- _WHAT TO DO_: The lines wanted are those from the one containing "At what coordinates should I click to accomplish: Switch" to the last line of the entries below; output them exactly, leaving out pictures.

- _DATA PROVIDED_:

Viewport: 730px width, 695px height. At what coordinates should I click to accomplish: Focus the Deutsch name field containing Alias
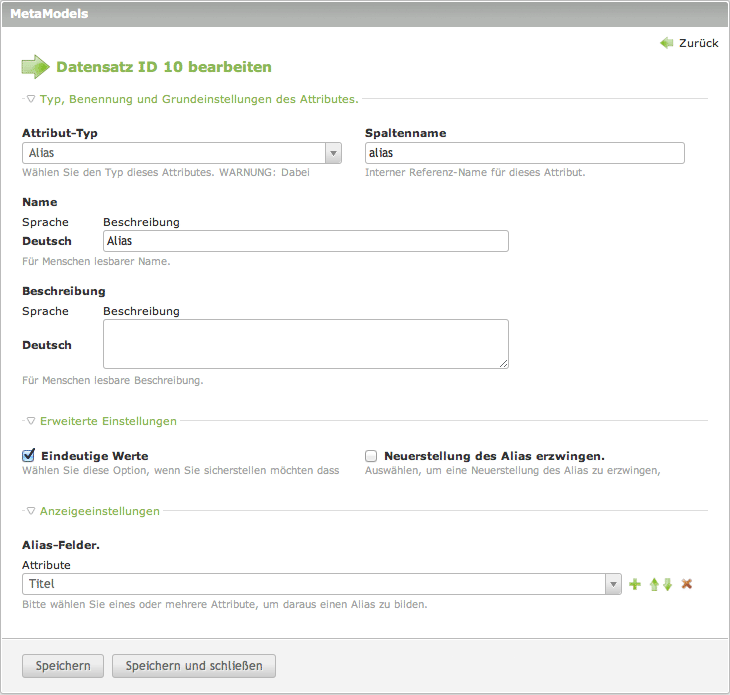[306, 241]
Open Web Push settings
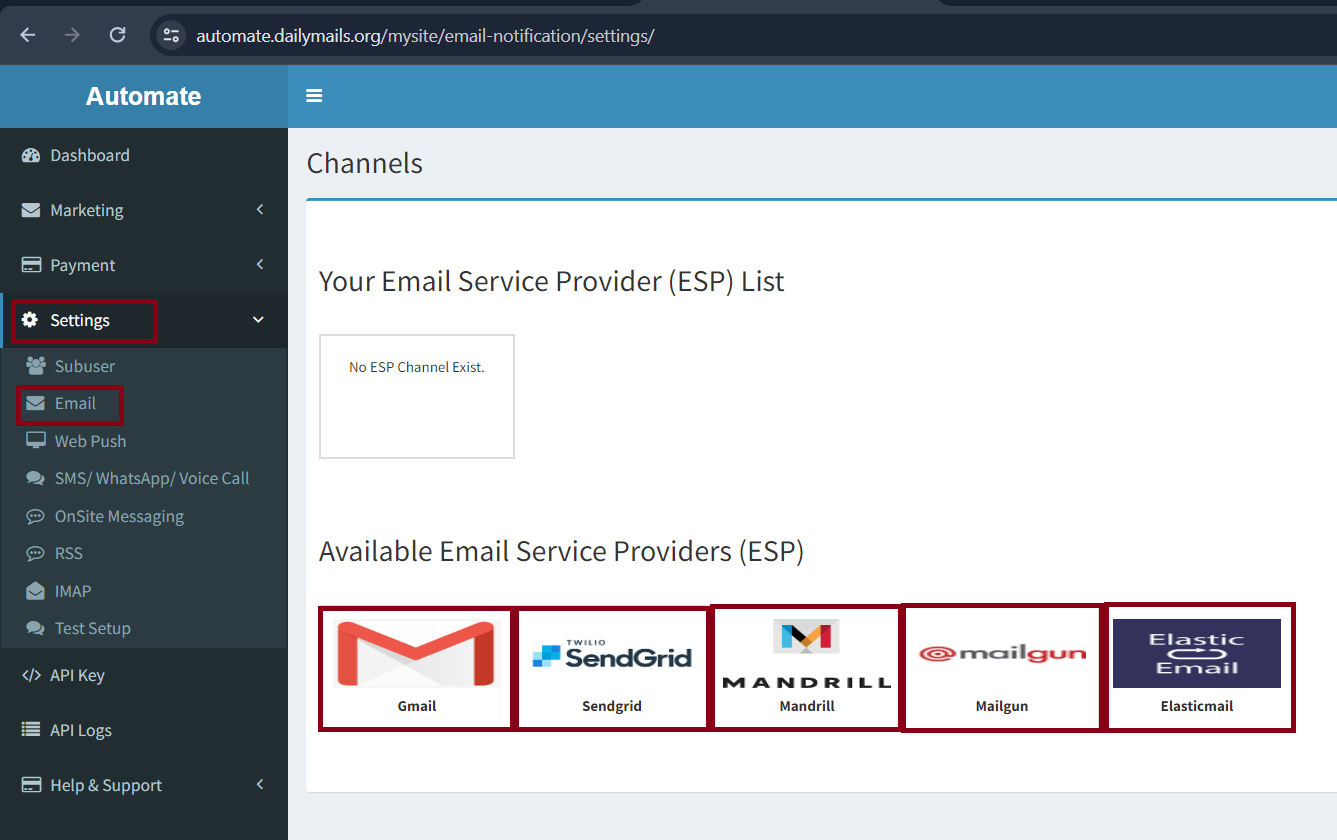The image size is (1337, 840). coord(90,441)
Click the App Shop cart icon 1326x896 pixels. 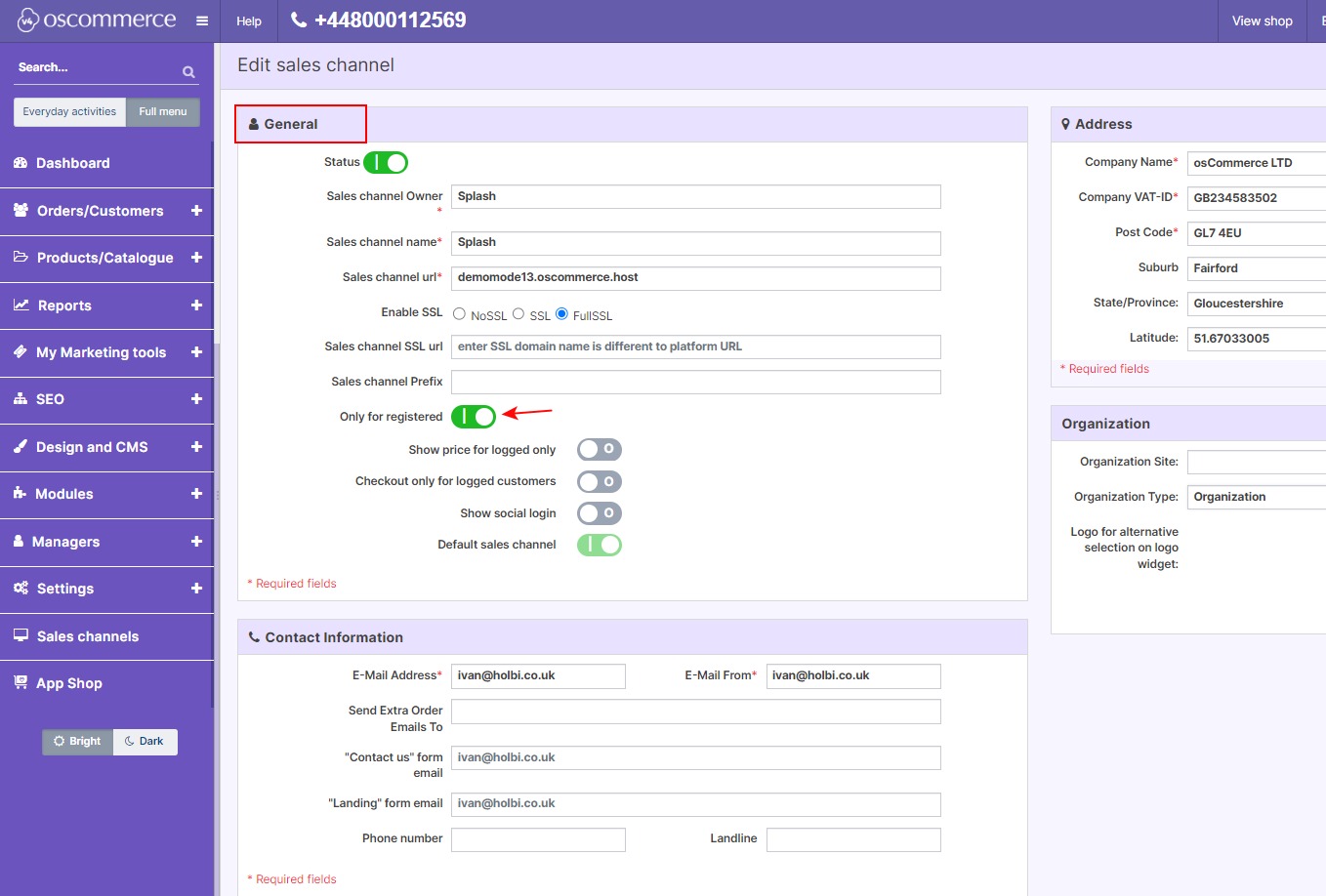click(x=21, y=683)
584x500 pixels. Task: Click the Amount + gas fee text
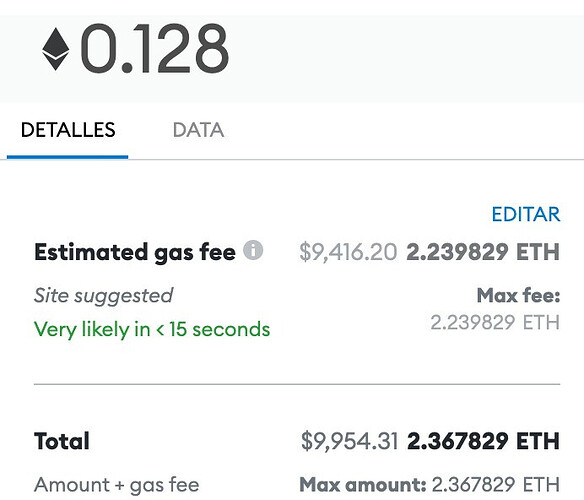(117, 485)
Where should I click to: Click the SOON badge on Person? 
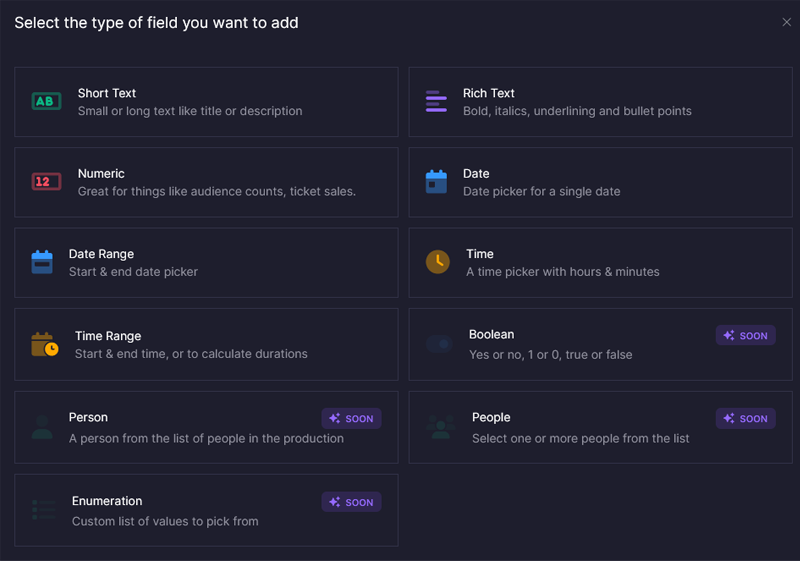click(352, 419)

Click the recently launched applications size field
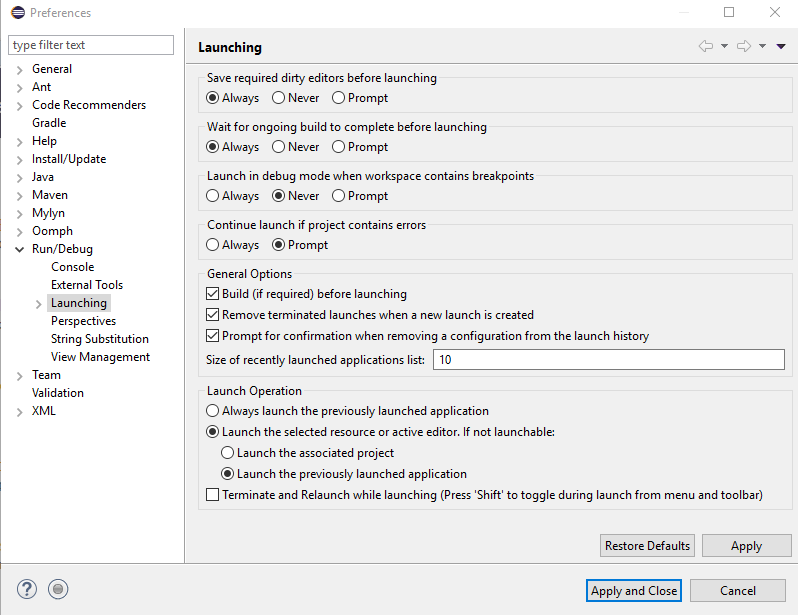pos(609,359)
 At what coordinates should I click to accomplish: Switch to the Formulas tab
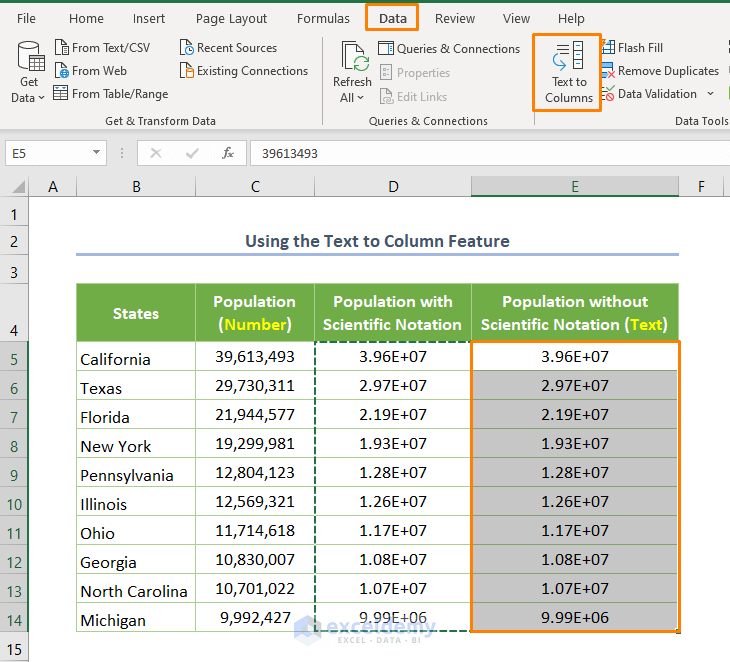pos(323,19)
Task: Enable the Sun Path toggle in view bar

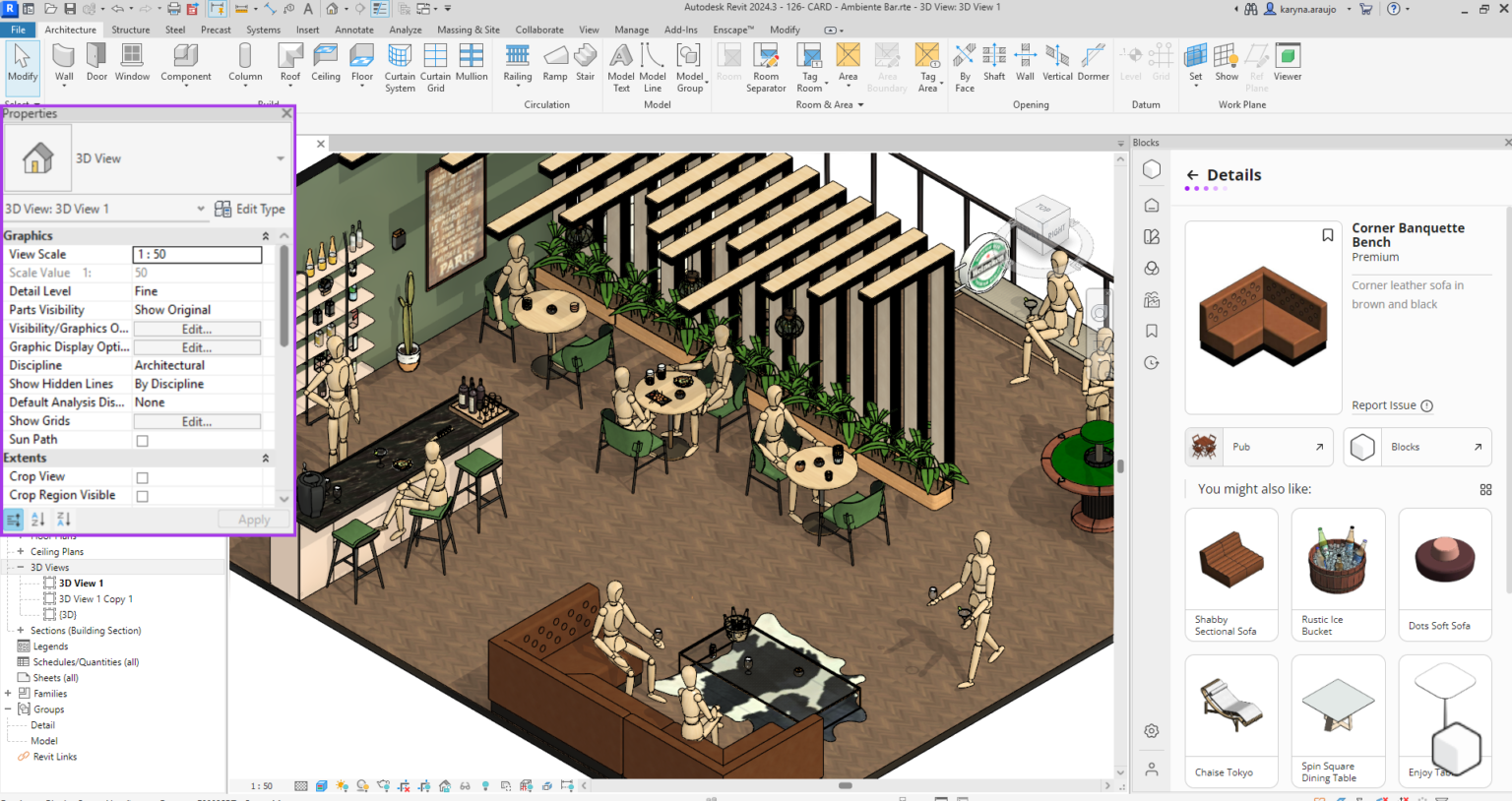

- _SOLUTION TO THIS TASK_:
 At what coordinates should I click to accomplish: Switch to the Formulas tab
pos(323,19)
Task: Enable the Sun Path toggle in view bar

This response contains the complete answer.